In a recent post on creating JavaScript network graphs directly from R, my colleague and fellow blogger, Andrie de Vries, included a link to a saved graph of CRAN. Here, I will use that same graph (network) to build a simple exponential random graph model using functions from the igraph package, and the network and ergm packages included in the statnet suite of R packages.
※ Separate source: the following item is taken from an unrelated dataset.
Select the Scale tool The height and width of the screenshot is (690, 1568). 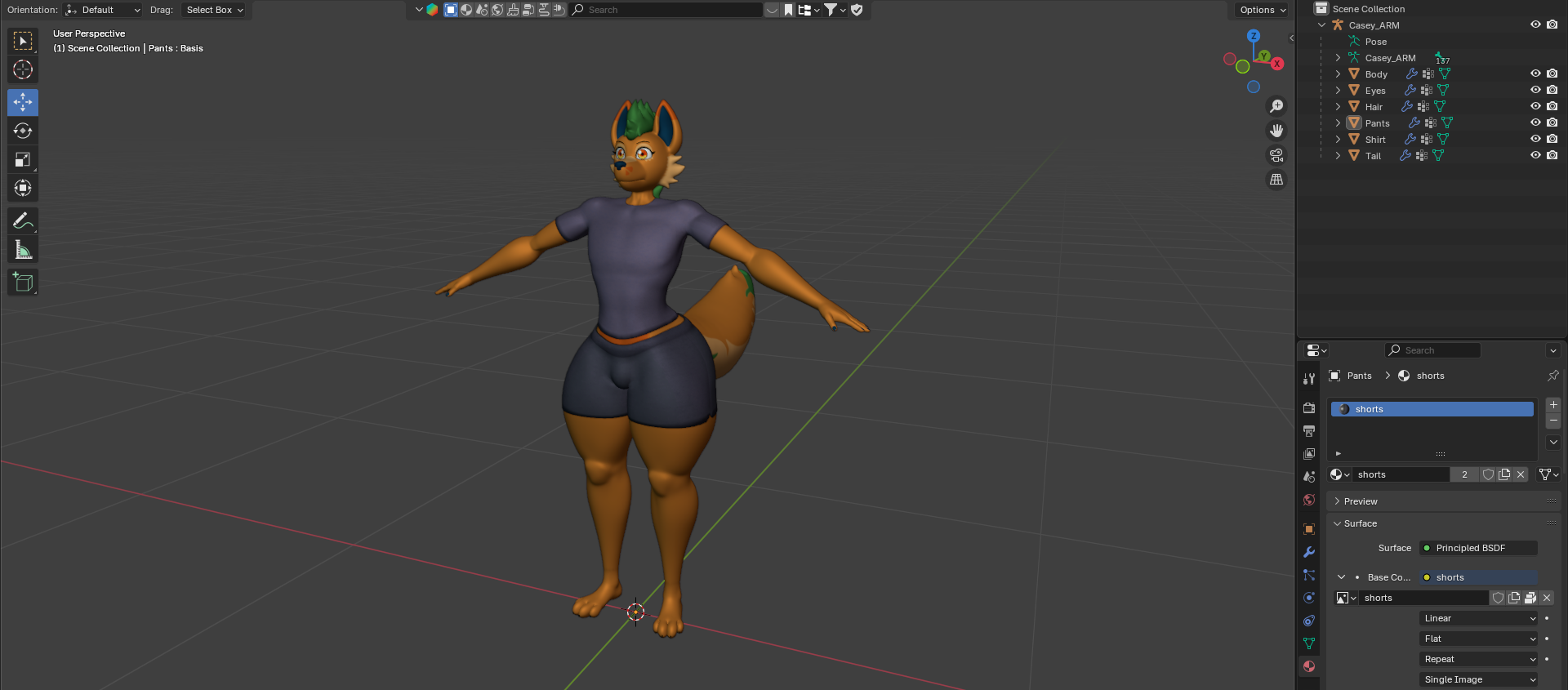pos(23,159)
Each node (vertex) in the saved graph represents a package on CRAN, and a directed link or edge between two nodes A -> B indicates that package A depends on package B. Since Andrie's CRAN graph does not have any external attributes associated with either the nodes or edges, the idea is to see if we can develop a model using only structural aspects of the network itself as predictors. In general, this is not an easy thing to do and we are only going to have limited success here. However, the process will illustrate some basic concepts.

A fundamental statistic associated with each node in a network is its degree, the number of edges that connect to it. (Each edge connects a node to some other node in the network forming a tie.) The degree distribution (distribution of the degree associated with each node of the network) is one way to think about the local connectivity structure of the network. The following plots illustrate different aspects CRAN's degree distribution.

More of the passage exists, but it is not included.